The Beechers had expected their children to shape the world around them:
- All seven sons became ministers;
- Catharine, the oldest daughter, made women education more accessible;
- Their youngest daughter, Isabella was a founder of the Women’s Suffrage Association;
- Harriet exposed the truth about the greatest social injustice of her day, human slavery;
As a young girl Harriet and her family would often have dynamic debates at the dinner table; discussing current events and social issues- this allowed Harriet to become an effective and persuasive arguer. She later attended school at Sarah Pierce ́s Academy, one of the earliest institutions for girls. As for college, Harriet was first a student, then a teacher at Hartford Female Seminary- which had been founded by her older sister.
In 1832, Harriet and her family moved to Cincinnati, Ohio when her father had been appointed President of Lane Theological Seminary. It was soon after that Stowe published her most her most famous piece of work, Uncle Tom’s Cabin.

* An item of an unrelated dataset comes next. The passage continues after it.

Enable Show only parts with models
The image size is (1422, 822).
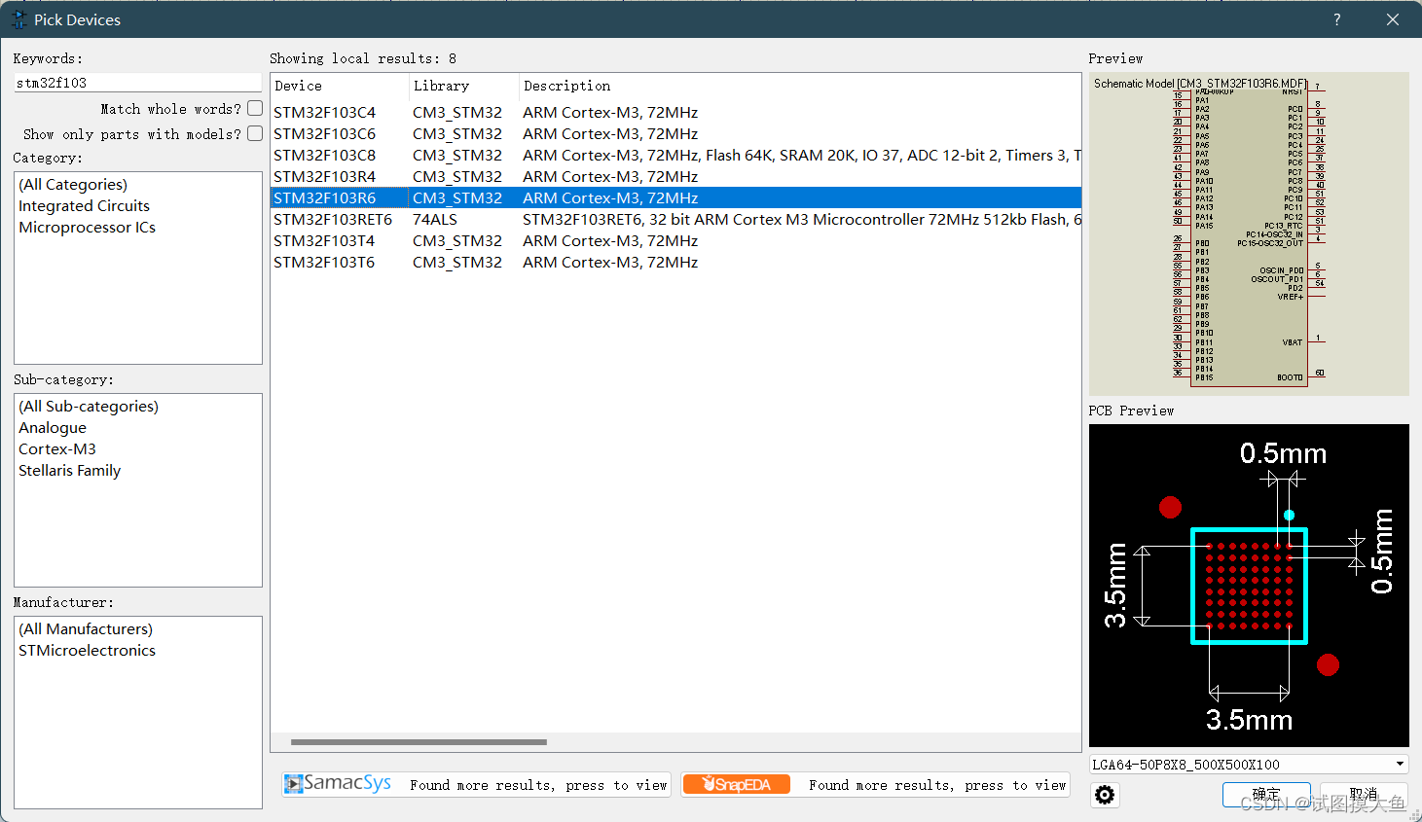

Uncle Tom’s Cabin was written in 1850 and expressed ideals through the eyes of Harriet Beecher Stowe. Within the book itself, Stowe ́s message is clear; slavery was fundamentally evil, corrupting everyone it touched and destroying the lives of good men and women. Through eye-opening, Uncle Tom’s Cabin also increased tension between the North and South. As for the North people, they faced realization and figured out how unjust slavery was for the first time. With more opposition of slavery, southern slave owners had to work even harder to defend the institution. Which in part signifies the importance of a new state and whether or not it would be free or slave-ran.
Uncle Tom’s Cabin contributed to more than conflict; it gave Northerners a purpose. I think that disagreements and possibly the Civil War were inevitable. The United States consisted of people who may have had the same intention of a new life but different game plans. Everyone was bound to have opposing opinions, and whether it be slavery, religion, or culture people were predetermined to butt heads.

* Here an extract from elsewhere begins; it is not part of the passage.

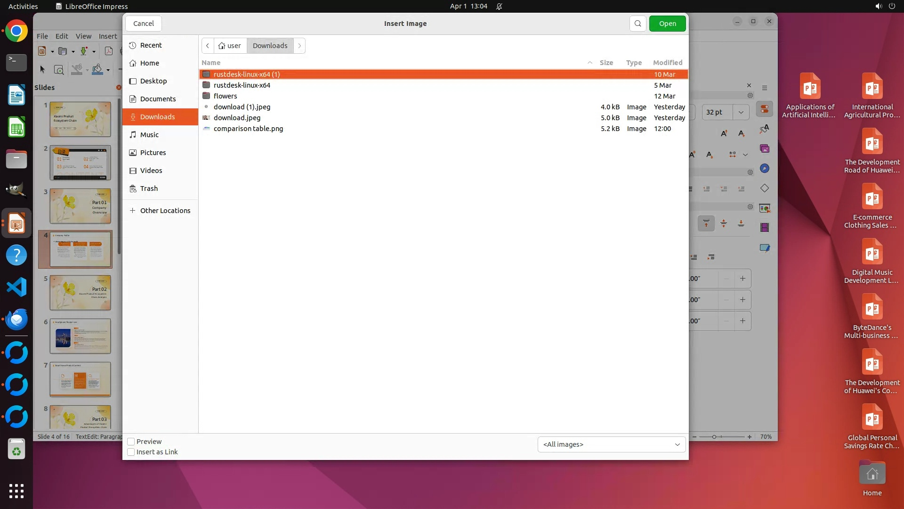Viewport: 904px width, 509px height.
Task: Click the search icon in dialog header
Action: point(638,24)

Even though Harriet never directly mentioned how she felt about The Constitution’s authority I could guess that she would want more power in the hands of the people– if it meant increased women’s suffrage. Stowe ́s younger sister was a co-founder of the Women’s Suffrage Association, so it is only right to assume that she supported her younger sister; not to mention that she also attended and taught at one of the first institutions for girls´. Plus Harriet herself was a woman, and I’m sure that she would want suffrage for herself, imagine how much more recognition or power she would have had if men weren’t always superior.
Not only did Harriet Beecher Stowe support women’s suffrage, but she also strongly opposed slavery– as previously mentioned. Since she wanted to obliterate slavery and give African Americans a chance at humanity; wouldn´t she also want to give them suffrage? Didn ́t Stowe want equality for everyone? If I took a step back to think like Harriet Beecher Stowe– white men making every decision for the union is not equality. As far as State to Constitution I ́m not sure how Stowe would feel, I guess whatever gave the most power to the people– given that she is a major abolitionist that agrees with increased women’s suffrage. She wanted equality, as did many other people who had not yet found their public voice. By having the nerve, and a driven interest– Stowe allowed people to feel like they could collectively oppose slavery, and they were finally able to make a statement. They wanted southerners to know that they would continue to power towards the eradication of slavery.
In 1862, Harriet Beecher Stowe met with Abraham Lincoln at the White House towards the beginning of the Civil War. Historians only know this because they each kept a brief entry in their journal, but they can assume that it has something to do with Uncle Tom’s Cabin, which was written ten years previously. Lincoln presumably thinks it had an impact which to an extent helped ignite the Civil War.
Stowe was best known for her appeals toward slavery– a major abolitionist. Although we were asked to provide views on multiple topics, I am having a hard time making guesses based on what I already know. As dry as it sounds, Harriet Beecher Stowe was strictly known for her strong abolitionist views and how she exposed them to the union– creating a sense of urgency or purpose for the North.
Throughout history, it’s clear that Stowe had a major push which eventually became a boiling point. I knew that there were abolitionists, but I always thought that Lincoln was the only reason slavery ended; I guess I never took the time to care. Now that I know, I actually think that Harriet Beecher Stowe and other abolitionists deserve more credit. The difference is that they didn’t have the same power, they weren’t the president. Especially with the lack of women’s suffrage, and the failure to treat everyone with humanity.